Nagare temple ruins (流廃寺跡, Nagare haji ato) is an archaeological site with the ruins of a Heian period Buddhist temple located in what is now the town of Tanagura, Fukushima, in the southern Tōhoku region of Japan. The temple no longer exists, but the temple grounds were designated as a National Historic Site by the Japanese government in 2014.

==Overview==
The site is located on a series of 13 artificially flattened areas extending along a single ridgeline, on a hill in Tanagura. Per excavations undertaken by the Tanagura Board of Education for ten years, starting in 2003, the foundations of nine buildings were discovered, including that of one large building, believed to be the site of the Main Hall, along with passages and stairs connecting each artificial plateau. The name of the temple is unknown, and it does not appear in any written documentation.
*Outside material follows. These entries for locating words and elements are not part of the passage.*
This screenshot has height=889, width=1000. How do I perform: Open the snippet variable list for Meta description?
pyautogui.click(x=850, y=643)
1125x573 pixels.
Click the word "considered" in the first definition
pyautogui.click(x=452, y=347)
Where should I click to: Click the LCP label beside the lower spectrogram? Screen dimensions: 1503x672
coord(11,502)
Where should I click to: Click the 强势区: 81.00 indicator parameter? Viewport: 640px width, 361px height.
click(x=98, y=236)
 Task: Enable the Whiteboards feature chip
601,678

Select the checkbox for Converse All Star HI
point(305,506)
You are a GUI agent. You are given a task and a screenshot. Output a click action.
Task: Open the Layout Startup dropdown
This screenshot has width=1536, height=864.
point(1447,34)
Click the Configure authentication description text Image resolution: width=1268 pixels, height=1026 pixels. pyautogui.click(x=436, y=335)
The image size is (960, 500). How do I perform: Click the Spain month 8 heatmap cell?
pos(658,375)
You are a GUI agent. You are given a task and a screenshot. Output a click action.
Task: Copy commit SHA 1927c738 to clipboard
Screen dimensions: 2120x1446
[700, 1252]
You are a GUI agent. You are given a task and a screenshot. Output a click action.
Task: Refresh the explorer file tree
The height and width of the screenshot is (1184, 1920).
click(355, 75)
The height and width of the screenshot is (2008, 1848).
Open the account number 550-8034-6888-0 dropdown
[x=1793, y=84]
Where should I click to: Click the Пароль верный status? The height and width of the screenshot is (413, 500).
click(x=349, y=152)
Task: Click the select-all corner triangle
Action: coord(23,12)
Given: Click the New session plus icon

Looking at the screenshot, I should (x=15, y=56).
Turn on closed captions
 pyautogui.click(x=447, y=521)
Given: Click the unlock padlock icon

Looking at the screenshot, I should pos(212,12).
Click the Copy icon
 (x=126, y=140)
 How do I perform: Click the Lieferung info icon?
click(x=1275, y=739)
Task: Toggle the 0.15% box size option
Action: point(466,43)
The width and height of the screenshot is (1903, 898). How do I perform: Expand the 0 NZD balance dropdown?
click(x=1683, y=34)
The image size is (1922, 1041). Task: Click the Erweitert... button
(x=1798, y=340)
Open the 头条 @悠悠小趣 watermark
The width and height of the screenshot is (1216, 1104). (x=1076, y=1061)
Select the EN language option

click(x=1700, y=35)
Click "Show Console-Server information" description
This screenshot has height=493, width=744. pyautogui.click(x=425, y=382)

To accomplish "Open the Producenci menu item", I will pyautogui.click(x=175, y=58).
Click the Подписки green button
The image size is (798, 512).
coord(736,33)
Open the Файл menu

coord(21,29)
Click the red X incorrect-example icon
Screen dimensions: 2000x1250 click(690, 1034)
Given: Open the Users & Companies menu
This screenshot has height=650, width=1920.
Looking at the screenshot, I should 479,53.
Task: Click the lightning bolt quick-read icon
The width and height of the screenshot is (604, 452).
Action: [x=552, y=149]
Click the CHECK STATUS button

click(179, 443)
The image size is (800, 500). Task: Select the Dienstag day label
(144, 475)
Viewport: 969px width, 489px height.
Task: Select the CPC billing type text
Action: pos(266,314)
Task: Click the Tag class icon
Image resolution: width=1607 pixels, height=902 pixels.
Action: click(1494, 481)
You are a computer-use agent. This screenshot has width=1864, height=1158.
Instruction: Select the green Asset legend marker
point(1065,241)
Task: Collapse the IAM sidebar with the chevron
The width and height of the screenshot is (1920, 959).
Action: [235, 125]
The ruins date from the late 9th century to early 10th century, when it appears to have been destroyed by a fire. One artifact found at the sire was a ceremonial iron sword with an inlay of gold and silver, with a decoration of flames and Siddhaṃ script letters. Such a sword is typically associated with Fudō Myō-ō, indicating that the temple may have belonged to the Shingon or similar esoteric sect of Buddhism. The site is considered important in understanding the spread of Buddhism into the Tōhoku region during the Heian period.